One global issue that many are worried about is risks from advanced artificial intelligence. While risks from AI could pose an existential risk, there are some important differences between them and the longtermist intervention considered in the paper:

Some AI failure scenarios look like they may have the property of complement persistence whereby the universe could be placed into a very persistent negative state.^[25] Interventions that reduce the likelihood of such s-risks are not covered by the examples in the paper, but this would likely strengthen the case for having a persistent-impact, if we can reliably reduce the probability of these events.
(Claim) A superintelligent AI-enabled civilization would likely have a lower rate of extinction events, causing the rate of ENEs to be lower if we succeed in creating an aligned AI, thereby increasing the expected value of work towards this.
With many forecasting that AGI will be developed this century, it seems likely that p is higher than 1% if all of humanity dedicates all of their resources over the next 1000 years.
The problem of reducing risks from AI might not look like an all or nothing problem– alignment could be a spectrum and a marginally more aligned AI could be valuable in itself.^[26] This reduces the concerns around fanaticism because we don’t have to rely on small probabilities of success, but rather, any work that can nudge the state of our world in a better direction is impactful.

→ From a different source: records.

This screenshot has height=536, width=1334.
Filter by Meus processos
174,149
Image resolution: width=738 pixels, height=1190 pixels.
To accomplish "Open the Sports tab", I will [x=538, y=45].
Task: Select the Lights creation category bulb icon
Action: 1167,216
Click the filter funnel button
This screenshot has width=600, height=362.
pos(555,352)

Said another way, AI alignment research might have the quality of being able to slightly improve the future, rather than just increasing the probability of a future utopia by a small amount.

Conclusion

Tarsney has given us a model to estimate the expected value of longtermist interventions that aim to make an impact by increasing the probability we are in a persistent state in the future; showing that the higher the probability of some external event (either positive or negative) resetting the world, the lower the value of the intervention. As a result, some longtermists might conclude there is strong evidence that (x-risk mitigation) longtermist interventions can have very large benefits. However, we raised concerns on several fronts.

First, we have concerns about the form of the model and the methods of accounting for uncertainty within the parameters of the model.

The inclusion of a 1,000 year delay before ENEs (the key level for modeling persistence) begin requires, in essence, that we assume persistence of the intervention for at least 1,000 years. This seems likely to be a significant problem for persistence skeptics.
If we attempt to adjust the parameter p within the model to account for the above concern, it introduces complexity that is difficult to justify.
There is nothing within the model that is specific to epistemic concerns. Rather, it models persistence. Thus, we find it arbitrary to say that the epistemic concerns were modeled.
Tarsney's method of accounting for uncertainty (which we've called the minimum credences approach) leads to results that favor longtermism because they include the possibility of enormous positive futures, but exclude by assumption similarly large negative futures.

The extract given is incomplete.